◆ What is required
Output the records below verbatim, minus the pictures.

◆ Records for processing
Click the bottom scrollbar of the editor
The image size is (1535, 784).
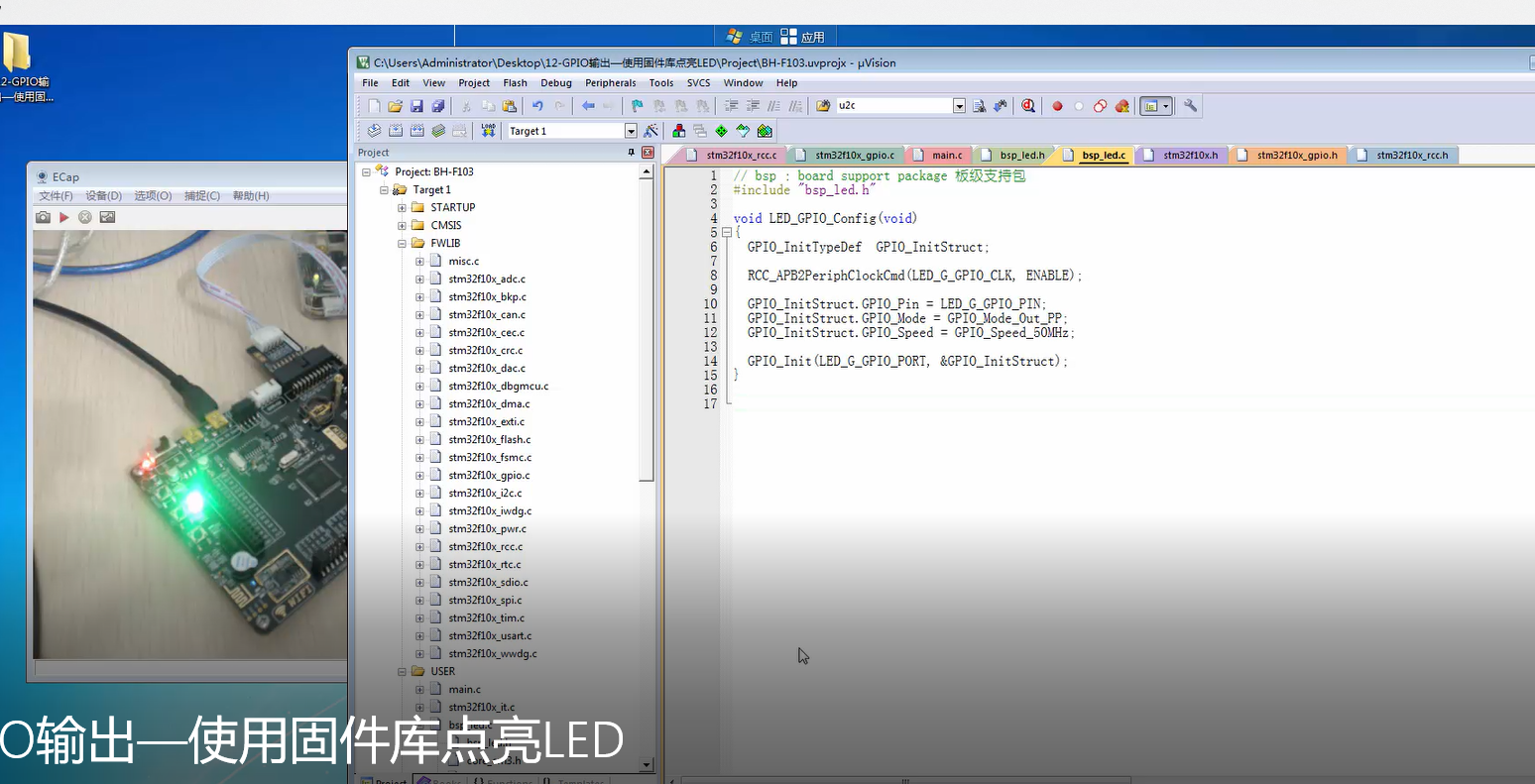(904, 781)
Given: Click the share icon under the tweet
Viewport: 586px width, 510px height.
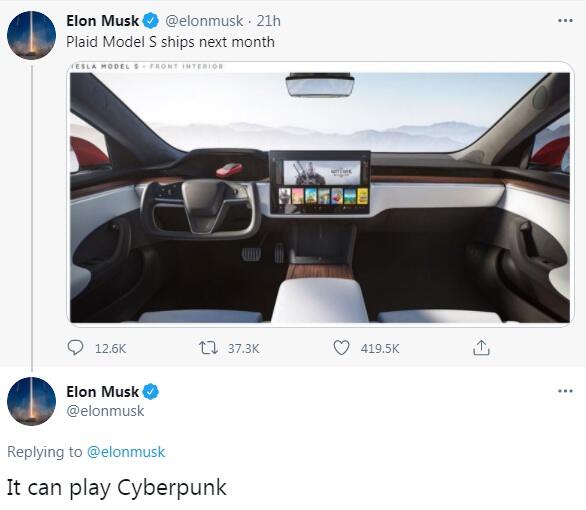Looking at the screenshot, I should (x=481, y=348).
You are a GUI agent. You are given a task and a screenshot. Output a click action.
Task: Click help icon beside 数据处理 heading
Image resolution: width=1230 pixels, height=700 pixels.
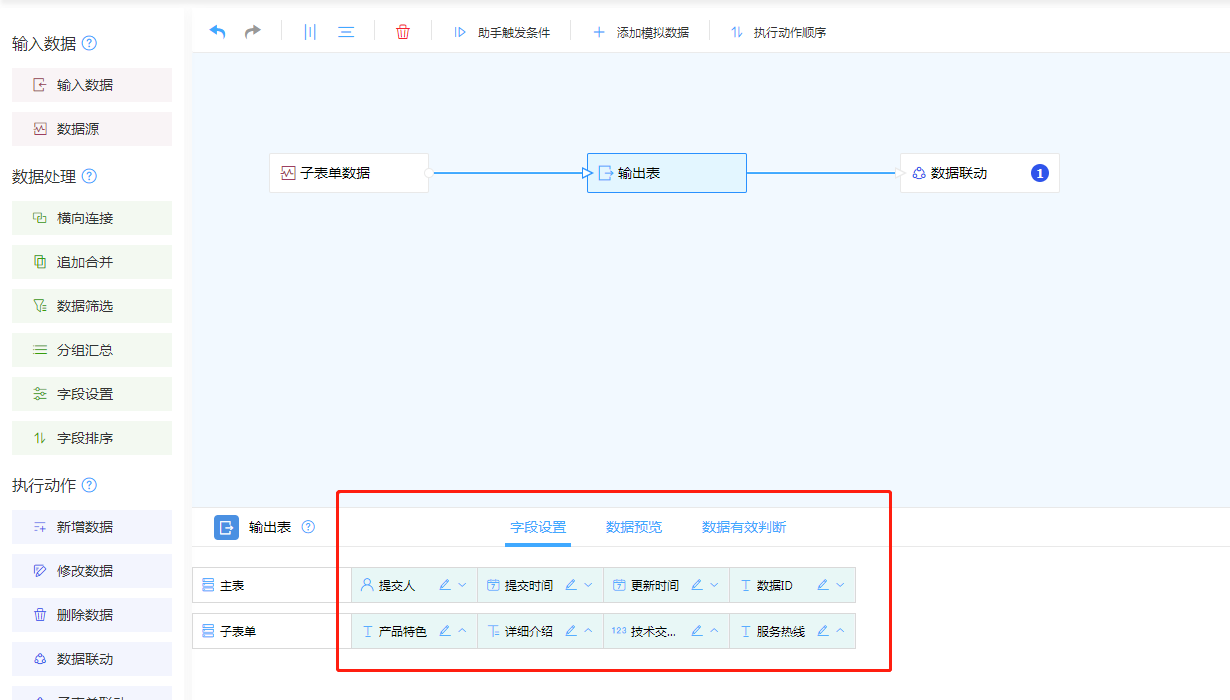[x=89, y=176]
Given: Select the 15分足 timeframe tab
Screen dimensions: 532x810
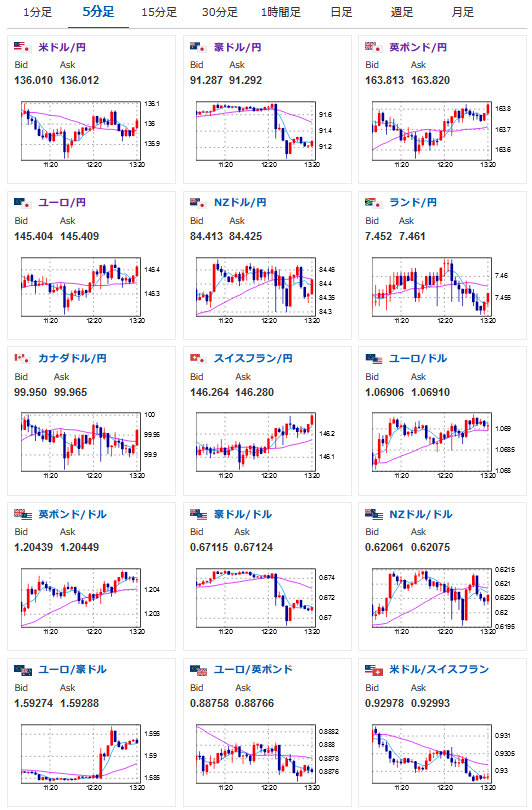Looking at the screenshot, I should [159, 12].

◆ Answer space
Click the bottom scrollbar of the editor
The image size is (1535, 784).
(904, 781)
Given: Click the share icon under the tweet
Viewport: 586px width, 510px height.
Looking at the screenshot, I should (x=481, y=348).
You are a GUI agent. You are given a task and a screenshot. Output a click action.
Task: Click help icon beside 数据处理 heading
Image resolution: width=1230 pixels, height=700 pixels.
[x=89, y=176]
Given: Select the 15分足 timeframe tab
Screen dimensions: 532x810
Looking at the screenshot, I should [159, 12].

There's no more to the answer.